■ EXERCISE REQUIREMENTS: Print the data exactly, leaving nothing out.
*** Opening RECORDS TO USE ***
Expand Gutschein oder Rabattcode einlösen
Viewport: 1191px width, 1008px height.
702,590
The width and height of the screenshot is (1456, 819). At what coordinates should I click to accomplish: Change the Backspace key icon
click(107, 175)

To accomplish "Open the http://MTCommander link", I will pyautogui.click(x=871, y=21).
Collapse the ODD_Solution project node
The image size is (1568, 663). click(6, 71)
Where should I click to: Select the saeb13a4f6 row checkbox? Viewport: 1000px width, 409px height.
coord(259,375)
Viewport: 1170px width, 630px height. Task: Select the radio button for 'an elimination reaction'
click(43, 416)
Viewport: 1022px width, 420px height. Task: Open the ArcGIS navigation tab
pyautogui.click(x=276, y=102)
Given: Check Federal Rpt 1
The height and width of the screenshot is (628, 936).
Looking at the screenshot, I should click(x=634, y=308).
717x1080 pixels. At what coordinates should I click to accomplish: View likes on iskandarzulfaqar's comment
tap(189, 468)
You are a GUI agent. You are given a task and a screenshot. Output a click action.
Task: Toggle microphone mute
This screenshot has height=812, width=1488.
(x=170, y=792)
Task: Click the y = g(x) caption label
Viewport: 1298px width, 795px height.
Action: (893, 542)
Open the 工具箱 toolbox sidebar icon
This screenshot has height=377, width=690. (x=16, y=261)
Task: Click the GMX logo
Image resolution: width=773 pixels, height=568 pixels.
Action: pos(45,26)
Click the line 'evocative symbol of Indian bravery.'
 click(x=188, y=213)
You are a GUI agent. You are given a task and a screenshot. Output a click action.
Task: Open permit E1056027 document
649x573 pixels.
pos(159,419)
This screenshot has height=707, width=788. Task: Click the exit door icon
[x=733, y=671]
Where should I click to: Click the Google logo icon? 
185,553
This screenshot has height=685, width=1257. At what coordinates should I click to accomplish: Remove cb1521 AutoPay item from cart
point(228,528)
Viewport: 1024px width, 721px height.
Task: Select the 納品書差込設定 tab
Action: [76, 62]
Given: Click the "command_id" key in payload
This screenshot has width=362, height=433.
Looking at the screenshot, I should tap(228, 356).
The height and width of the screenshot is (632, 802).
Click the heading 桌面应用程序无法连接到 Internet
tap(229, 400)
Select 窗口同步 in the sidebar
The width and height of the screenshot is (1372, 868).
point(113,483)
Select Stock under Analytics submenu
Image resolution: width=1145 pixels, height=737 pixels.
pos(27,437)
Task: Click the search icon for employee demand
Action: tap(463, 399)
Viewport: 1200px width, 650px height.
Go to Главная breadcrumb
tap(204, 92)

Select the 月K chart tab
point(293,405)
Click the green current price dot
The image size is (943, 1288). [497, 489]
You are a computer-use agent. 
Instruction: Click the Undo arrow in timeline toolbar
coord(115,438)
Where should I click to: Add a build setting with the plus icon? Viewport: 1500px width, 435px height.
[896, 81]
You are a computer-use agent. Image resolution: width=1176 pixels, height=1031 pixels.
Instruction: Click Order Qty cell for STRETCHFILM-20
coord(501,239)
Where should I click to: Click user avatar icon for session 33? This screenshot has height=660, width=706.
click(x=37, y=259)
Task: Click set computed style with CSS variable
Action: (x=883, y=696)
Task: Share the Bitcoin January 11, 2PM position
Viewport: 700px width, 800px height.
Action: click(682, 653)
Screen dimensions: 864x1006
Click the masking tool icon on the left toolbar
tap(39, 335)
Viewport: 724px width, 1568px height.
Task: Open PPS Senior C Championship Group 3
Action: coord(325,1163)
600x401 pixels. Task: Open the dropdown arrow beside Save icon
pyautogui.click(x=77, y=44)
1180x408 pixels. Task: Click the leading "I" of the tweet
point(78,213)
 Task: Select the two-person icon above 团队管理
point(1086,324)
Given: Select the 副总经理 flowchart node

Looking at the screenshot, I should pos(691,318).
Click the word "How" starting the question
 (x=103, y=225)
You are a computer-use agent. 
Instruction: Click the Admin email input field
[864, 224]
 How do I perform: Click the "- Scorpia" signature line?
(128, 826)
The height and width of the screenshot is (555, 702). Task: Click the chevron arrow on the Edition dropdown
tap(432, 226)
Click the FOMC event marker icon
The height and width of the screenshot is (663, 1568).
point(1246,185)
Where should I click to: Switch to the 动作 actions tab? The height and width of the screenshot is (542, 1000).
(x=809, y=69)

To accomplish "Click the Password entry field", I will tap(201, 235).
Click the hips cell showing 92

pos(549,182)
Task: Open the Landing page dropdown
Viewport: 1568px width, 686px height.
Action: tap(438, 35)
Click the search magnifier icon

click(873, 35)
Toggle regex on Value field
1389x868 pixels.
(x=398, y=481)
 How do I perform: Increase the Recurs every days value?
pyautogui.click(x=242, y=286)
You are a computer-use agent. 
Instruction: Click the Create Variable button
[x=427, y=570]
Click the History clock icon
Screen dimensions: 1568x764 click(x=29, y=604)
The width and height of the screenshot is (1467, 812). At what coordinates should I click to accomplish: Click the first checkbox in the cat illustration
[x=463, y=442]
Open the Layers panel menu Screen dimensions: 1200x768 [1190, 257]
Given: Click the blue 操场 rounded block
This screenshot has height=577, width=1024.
*** Closing RECORDS TO USE ***
■ ANSWER AREA:
Expand Gutschein oder Rabattcode einlösen
Viewport: 1191px width, 1008px height.
702,590
The width and height of the screenshot is (1456, 819). At what coordinates should I click to accomplish: Change the Backspace key icon
click(107, 175)

To accomplish "Open the http://MTCommander link", I will pyautogui.click(x=871, y=21).
Collapse the ODD_Solution project node
The image size is (1568, 663). click(6, 71)
Where should I click to: Select the saeb13a4f6 row checkbox? Viewport: 1000px width, 409px height.
coord(259,375)
Viewport: 1170px width, 630px height. Task: Select the radio button for 'an elimination reaction'
click(43, 416)
Viewport: 1022px width, 420px height. Task: Open the ArcGIS navigation tab
pyautogui.click(x=276, y=102)
Given: Check Federal Rpt 1
The height and width of the screenshot is (628, 936).
Looking at the screenshot, I should click(x=634, y=308).
717x1080 pixels. At what coordinates should I click to accomplish: View likes on iskandarzulfaqar's comment
tap(189, 468)
You are a GUI agent. You are given a task and a screenshot. Output a click action.
Task: Toggle microphone mute
This screenshot has height=812, width=1488.
(x=170, y=792)
Task: Click the y = g(x) caption label
Viewport: 1298px width, 795px height.
Action: (893, 542)
Open the 工具箱 toolbox sidebar icon
This screenshot has height=377, width=690. (x=16, y=261)
Task: Click the GMX logo
Image resolution: width=773 pixels, height=568 pixels.
Action: pos(45,26)
Click the line 'evocative symbol of Indian bravery.'
 click(x=188, y=213)
You are a GUI agent. You are given a task and a screenshot. Output a click action.
Task: Open permit E1056027 document
649x573 pixels.
pos(159,419)
This screenshot has height=707, width=788. Task: Click the exit door icon
[x=733, y=671]
Where should I click to: Click the Google logo icon? 
185,553
This screenshot has height=685, width=1257. At what coordinates should I click to accomplish: Remove cb1521 AutoPay item from cart
point(228,528)
Viewport: 1024px width, 721px height.
Task: Select the 納品書差込設定 tab
Action: [76, 62]
Given: Click the "command_id" key in payload
This screenshot has width=362, height=433.
Looking at the screenshot, I should tap(228, 356).
The height and width of the screenshot is (632, 802).
Click the heading 桌面应用程序无法连接到 Internet
tap(229, 400)
Select 窗口同步 in the sidebar
The width and height of the screenshot is (1372, 868).
point(113,483)
Select Stock under Analytics submenu
Image resolution: width=1145 pixels, height=737 pixels.
pos(27,437)
Task: Click the search icon for employee demand
Action: tap(463, 399)
Viewport: 1200px width, 650px height.
Go to Главная breadcrumb
tap(204, 92)

Select the 月K chart tab
point(293,405)
Click the green current price dot
The image size is (943, 1288). [497, 489]
You are a computer-use agent. 
Instruction: Click the Undo arrow in timeline toolbar
coord(115,438)
Where should I click to: Add a build setting with the plus icon? Viewport: 1500px width, 435px height.
[896, 81]
You are a computer-use agent. Image resolution: width=1176 pixels, height=1031 pixels.
Instruction: Click Order Qty cell for STRETCHFILM-20
coord(501,239)
Where should I click to: Click user avatar icon for session 33? This screenshot has height=660, width=706.
click(x=37, y=259)
Task: Click set computed style with CSS variable
Action: (x=883, y=696)
Task: Share the Bitcoin January 11, 2PM position
Viewport: 700px width, 800px height.
Action: click(682, 653)
Screen dimensions: 864x1006
Click the masking tool icon on the left toolbar
tap(39, 335)
Viewport: 724px width, 1568px height.
Task: Open PPS Senior C Championship Group 3
Action: coord(325,1163)
600x401 pixels. Task: Open the dropdown arrow beside Save icon
pyautogui.click(x=77, y=44)
1180x408 pixels. Task: Click the leading "I" of the tweet
point(78,213)
 Task: Select the two-person icon above 团队管理
point(1086,324)
Given: Select the 副总经理 flowchart node

Looking at the screenshot, I should pos(691,318).
Click the word "How" starting the question
 (x=103, y=225)
You are a computer-use agent. 
Instruction: Click the Admin email input field
[864, 224]
 How do I perform: Click the "- Scorpia" signature line?
(128, 826)
The height and width of the screenshot is (555, 702). Task: Click the chevron arrow on the Edition dropdown
tap(432, 226)
Click the FOMC event marker icon
The height and width of the screenshot is (663, 1568).
point(1246,185)
Where should I click to: Switch to the 动作 actions tab? The height and width of the screenshot is (542, 1000).
(x=809, y=69)

To accomplish "Click the Password entry field", I will tap(201, 235).
Click the hips cell showing 92

pos(549,182)
Task: Open the Landing page dropdown
Viewport: 1568px width, 686px height.
Action: tap(438, 35)
Click the search magnifier icon

click(873, 35)
Toggle regex on Value field
1389x868 pixels.
(x=398, y=481)
 How do I perform: Increase the Recurs every days value?
pyautogui.click(x=242, y=286)
You are a computer-use agent. 
Instruction: Click the Create Variable button
[x=427, y=570]
Click the History clock icon
Screen dimensions: 1568x764 click(x=29, y=604)
The width and height of the screenshot is (1467, 812). At what coordinates should I click to accomplish: Click the first checkbox in the cat illustration
[x=463, y=442]
Open the Layers panel menu Screen dimensions: 1200x768 [1190, 257]
Given: Click the blue 操场 rounded block
This screenshot has height=577, width=1024.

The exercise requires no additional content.